- Exercise -
Exact copies of the line with "Switch to the SUMMARY tab" and of all lines after it through the end of the entries are required, and no other lines.

Dataset entries:
= = =
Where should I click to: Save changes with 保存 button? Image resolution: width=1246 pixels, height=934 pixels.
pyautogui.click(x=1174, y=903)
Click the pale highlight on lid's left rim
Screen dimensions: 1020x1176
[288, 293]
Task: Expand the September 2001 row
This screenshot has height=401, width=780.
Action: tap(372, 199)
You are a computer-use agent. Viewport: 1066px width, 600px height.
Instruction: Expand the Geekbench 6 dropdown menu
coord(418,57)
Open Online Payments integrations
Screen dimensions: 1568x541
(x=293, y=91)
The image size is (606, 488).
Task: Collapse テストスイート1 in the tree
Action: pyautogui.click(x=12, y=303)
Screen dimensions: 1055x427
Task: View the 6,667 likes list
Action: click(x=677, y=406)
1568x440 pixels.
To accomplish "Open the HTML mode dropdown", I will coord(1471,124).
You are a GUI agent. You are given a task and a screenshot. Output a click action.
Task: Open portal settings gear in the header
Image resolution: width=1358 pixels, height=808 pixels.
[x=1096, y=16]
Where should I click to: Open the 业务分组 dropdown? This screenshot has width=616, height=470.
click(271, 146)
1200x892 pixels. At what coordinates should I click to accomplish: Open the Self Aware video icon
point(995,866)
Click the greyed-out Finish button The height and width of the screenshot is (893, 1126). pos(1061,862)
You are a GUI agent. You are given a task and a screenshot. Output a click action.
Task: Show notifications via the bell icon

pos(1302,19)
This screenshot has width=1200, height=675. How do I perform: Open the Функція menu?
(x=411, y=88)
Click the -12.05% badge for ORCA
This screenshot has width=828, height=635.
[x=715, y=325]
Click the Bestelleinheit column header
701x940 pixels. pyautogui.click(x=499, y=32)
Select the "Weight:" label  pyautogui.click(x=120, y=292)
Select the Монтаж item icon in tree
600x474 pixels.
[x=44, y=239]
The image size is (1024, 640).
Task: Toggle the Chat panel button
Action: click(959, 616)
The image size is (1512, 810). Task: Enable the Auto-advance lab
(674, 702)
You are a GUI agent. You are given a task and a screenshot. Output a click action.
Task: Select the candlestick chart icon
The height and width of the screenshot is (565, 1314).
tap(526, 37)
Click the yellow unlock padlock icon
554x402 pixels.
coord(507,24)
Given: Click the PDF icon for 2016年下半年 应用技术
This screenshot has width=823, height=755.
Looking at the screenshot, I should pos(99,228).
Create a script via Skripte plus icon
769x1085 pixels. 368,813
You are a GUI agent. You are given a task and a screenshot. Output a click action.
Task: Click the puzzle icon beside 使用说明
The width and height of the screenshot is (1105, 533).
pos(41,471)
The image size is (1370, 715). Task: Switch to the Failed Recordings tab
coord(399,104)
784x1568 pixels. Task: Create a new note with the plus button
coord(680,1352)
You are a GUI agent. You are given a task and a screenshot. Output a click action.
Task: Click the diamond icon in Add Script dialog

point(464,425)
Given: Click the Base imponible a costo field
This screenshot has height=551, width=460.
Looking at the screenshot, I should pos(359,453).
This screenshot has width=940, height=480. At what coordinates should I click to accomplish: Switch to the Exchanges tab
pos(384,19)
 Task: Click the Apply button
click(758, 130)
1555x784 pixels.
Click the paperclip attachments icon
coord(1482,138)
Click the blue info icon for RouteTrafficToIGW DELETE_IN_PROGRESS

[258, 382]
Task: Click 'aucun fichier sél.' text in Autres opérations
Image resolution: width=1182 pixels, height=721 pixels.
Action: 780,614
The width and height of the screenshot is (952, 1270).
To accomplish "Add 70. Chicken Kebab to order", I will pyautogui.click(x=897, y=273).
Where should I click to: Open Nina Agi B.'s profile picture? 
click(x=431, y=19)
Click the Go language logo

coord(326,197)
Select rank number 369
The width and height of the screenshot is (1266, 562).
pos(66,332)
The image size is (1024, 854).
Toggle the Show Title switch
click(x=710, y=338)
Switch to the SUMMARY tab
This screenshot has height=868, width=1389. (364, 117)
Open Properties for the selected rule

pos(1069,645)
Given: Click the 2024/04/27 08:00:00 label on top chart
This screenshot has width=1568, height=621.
= = =
- Answer for the task -
Switch to the SUMMARY tab
This screenshot has height=868, width=1389. (364, 117)
Open Properties for the selected rule

pos(1069,645)
Given: Click the 2024/04/27 08:00:00 label on top chart
This screenshot has width=1568, height=621.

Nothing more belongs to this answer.